[Passage shown]:
★ ★ ★

# Is $94,600 enough for Canberra?



## ashsmoen (Jul 18, 2011)

Hi,
I was made an offer of $94,600 plus 17% superannuation to come work in Canberra. I have a spouse and toddler to support as well. It sounded like good money, when I looked at the exchange rate with America (100K US$) , but now realize the exchange rate is unusually high right now. I have no idea what that salary means in terms of the actual cost of living in Canberra, or if it is really enough to make annual trips back to the states to visit the parents.
Is this decent money, or will it be a struggle?


----------



## kingrulzuk (Jan 19, 2010)

ashsmoen said:


> Hi,
> I was made an offer of $94,600 plus 17% superannuation to come work in Canberra. I have a spouse and toddler to support as well. It sounded like good money, when I looked at the exchange rate with America (100K US$) , but now realize the exchange rate is unusually high right now. I have no idea what that salary means in terms of the actual cost of living in Canberra, or if it is really enough to make annual trips back to the states to visit the parents.

★ ★ ★

[Data drawn from a collection]:
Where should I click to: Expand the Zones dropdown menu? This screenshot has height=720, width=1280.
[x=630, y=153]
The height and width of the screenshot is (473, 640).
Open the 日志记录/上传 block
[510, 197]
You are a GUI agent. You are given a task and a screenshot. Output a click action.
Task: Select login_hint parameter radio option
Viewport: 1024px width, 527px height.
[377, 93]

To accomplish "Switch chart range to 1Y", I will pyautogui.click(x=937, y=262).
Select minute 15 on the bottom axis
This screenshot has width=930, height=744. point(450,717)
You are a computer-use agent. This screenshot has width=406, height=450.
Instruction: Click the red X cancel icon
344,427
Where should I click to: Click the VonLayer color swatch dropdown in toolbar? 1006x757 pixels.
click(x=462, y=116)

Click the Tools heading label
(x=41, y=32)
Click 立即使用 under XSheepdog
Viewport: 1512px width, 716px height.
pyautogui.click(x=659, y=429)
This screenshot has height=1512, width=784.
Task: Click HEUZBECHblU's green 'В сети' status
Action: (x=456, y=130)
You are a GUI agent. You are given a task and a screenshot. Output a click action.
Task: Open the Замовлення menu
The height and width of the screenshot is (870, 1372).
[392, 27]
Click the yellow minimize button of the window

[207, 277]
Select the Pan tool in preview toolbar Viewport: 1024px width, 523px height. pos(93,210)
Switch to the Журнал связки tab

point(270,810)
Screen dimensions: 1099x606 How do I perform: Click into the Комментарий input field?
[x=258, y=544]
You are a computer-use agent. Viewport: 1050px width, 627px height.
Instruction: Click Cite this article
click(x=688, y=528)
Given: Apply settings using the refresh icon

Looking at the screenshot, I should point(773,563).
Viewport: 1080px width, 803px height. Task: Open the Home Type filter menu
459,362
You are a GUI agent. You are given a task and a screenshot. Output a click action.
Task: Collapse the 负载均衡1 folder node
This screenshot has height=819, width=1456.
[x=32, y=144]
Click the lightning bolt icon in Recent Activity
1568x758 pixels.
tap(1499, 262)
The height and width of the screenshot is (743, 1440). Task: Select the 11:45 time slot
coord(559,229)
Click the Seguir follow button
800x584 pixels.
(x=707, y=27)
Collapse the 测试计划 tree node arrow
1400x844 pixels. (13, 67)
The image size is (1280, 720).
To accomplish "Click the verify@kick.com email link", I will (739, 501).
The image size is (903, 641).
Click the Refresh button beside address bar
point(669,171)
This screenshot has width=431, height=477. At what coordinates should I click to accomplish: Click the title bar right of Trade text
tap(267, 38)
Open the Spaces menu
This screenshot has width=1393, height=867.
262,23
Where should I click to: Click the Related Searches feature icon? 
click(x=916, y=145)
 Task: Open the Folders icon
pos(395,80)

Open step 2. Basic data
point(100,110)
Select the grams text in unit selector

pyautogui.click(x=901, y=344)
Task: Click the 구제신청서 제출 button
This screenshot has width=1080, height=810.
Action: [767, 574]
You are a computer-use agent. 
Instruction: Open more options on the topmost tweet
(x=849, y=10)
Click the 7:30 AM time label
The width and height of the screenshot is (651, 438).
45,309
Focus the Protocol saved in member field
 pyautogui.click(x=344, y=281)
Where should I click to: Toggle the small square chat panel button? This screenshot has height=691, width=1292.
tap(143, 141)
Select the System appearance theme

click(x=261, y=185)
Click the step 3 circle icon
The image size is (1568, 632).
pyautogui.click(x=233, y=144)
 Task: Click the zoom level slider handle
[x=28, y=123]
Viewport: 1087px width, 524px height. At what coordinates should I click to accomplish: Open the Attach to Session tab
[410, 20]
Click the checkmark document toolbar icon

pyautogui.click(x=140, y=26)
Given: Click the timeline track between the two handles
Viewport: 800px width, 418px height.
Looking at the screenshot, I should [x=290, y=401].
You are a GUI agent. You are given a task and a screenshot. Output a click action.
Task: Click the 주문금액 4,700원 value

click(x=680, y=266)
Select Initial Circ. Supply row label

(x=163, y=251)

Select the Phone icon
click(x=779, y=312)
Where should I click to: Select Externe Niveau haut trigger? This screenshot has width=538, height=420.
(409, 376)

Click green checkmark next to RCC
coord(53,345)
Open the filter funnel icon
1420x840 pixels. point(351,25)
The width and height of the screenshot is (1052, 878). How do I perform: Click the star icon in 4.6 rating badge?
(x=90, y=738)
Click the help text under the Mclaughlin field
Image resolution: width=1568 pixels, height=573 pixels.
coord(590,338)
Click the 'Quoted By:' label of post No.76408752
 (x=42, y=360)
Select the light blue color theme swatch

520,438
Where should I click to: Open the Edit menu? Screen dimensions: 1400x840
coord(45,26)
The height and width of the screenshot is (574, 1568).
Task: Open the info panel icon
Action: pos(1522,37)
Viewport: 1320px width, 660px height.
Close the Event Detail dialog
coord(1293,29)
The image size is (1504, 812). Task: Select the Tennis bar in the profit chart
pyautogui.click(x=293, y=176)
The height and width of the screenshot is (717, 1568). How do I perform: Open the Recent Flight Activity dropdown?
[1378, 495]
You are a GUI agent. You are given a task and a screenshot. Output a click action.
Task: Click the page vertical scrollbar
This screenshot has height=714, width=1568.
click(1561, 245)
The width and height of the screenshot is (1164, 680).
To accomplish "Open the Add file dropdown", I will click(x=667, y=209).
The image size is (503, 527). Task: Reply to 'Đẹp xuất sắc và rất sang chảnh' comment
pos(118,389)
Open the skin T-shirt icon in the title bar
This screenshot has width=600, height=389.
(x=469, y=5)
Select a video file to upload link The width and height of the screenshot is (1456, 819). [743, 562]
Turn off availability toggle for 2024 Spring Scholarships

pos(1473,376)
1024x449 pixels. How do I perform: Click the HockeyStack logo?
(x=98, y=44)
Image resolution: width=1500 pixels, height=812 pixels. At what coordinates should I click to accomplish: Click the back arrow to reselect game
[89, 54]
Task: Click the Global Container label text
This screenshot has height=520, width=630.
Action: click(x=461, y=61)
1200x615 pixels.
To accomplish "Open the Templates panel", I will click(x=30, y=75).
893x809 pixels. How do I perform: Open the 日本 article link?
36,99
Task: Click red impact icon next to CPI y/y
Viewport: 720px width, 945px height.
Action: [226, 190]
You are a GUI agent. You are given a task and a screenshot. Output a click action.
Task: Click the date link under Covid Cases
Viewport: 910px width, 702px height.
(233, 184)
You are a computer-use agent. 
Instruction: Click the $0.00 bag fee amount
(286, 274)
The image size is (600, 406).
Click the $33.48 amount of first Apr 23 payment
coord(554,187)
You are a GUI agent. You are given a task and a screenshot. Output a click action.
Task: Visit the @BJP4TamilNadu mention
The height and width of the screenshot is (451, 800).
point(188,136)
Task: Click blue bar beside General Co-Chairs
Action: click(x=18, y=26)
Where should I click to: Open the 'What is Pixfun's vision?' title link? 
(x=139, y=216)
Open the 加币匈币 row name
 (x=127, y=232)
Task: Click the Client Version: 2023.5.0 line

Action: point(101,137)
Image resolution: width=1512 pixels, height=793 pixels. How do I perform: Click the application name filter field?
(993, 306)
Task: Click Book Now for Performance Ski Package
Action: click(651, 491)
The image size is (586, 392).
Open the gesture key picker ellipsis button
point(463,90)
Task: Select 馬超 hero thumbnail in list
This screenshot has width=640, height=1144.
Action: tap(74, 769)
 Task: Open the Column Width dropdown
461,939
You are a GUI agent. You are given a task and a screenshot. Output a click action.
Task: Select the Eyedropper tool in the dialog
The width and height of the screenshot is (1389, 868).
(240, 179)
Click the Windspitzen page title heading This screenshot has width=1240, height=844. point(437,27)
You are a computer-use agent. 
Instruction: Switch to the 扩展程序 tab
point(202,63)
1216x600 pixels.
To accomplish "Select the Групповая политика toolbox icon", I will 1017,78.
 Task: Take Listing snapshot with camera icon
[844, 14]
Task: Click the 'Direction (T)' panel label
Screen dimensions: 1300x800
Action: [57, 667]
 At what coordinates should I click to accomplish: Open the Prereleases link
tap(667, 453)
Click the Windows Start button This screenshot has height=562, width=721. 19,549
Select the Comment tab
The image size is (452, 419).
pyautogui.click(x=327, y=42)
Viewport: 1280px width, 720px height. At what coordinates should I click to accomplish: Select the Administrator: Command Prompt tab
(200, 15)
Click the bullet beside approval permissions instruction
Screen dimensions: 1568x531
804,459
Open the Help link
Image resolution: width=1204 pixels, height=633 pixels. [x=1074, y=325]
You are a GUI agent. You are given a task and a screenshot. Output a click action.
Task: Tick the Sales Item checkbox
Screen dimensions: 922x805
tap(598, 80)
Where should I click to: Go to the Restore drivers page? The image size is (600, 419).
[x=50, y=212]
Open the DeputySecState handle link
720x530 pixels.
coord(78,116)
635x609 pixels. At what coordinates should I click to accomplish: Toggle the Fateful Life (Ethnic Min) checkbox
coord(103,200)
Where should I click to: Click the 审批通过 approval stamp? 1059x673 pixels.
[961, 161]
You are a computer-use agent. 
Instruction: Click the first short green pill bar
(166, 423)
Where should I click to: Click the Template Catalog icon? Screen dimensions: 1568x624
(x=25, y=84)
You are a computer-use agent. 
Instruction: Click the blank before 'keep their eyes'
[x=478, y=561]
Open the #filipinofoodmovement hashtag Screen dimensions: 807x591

★ ★ ★

[Directive 1]:
In the thread about the Canberra salary offer, why did the $94,600 offer first seem like good money to the original poster, and what did the poster later realize? Answer in one to three sentences.
[Directive 2]:
Proceed with the thread about the Canberra salary offer, starting after its last sentence.
The records are separate material and are not part of the thread about the Canberra salary.

[Written answer 1]:
It seemed like good money because, at the exchange rate with America, it came to about 100K US$. The poster later realized that the exchange rate is unusually high right now.

[Written answer 2]:
> Is this decent money, or will it be a struggle?





Hiya I would suggest you to read the sticky treads and also check this site for more info: Cost of Living in Canberra, Australia. Prices in Canberra.

GOOD LUCK


----------



## amaslam (Sep 25, 2008)

It will be enough. I'm on a similar salary and same requirements but support a mortgage in Sydney for that. You'll be on rental most likely so your housing costs are already less than mine because of that. And yes you can make annual trips to the US (budget about $4-5k/yr for the trip).


----------



## ashsmoen (Jul 18, 2011)

really? that is good news! my husband has been looking at the internet and said a head of bok choy cabbage is $6 in Canberra, which seems outrageous to us in California where it would barely be $2, so I was getting worried that Canberra might be like London or Moscow or Oslo, high cost of living.


----------



## kingrulzuk (Jan 19, 2010)

I was just checking out on Google and came across this: List of most expensive cities for expatriate employees - Wikipedia, the free encyclopedia


----------



## amaslam (Sep 25, 2008)

don't get me wrong, AU is expensive but your salary will do just fine. But you will likely be paying anywhere from $80-$120/wk on groceries. But if you shop around and use fruit/veg markets and similar you'll find opportunities to save. 

You can't compare US and AU food prices as US has far cheaper prices for food most of the time compared to AU.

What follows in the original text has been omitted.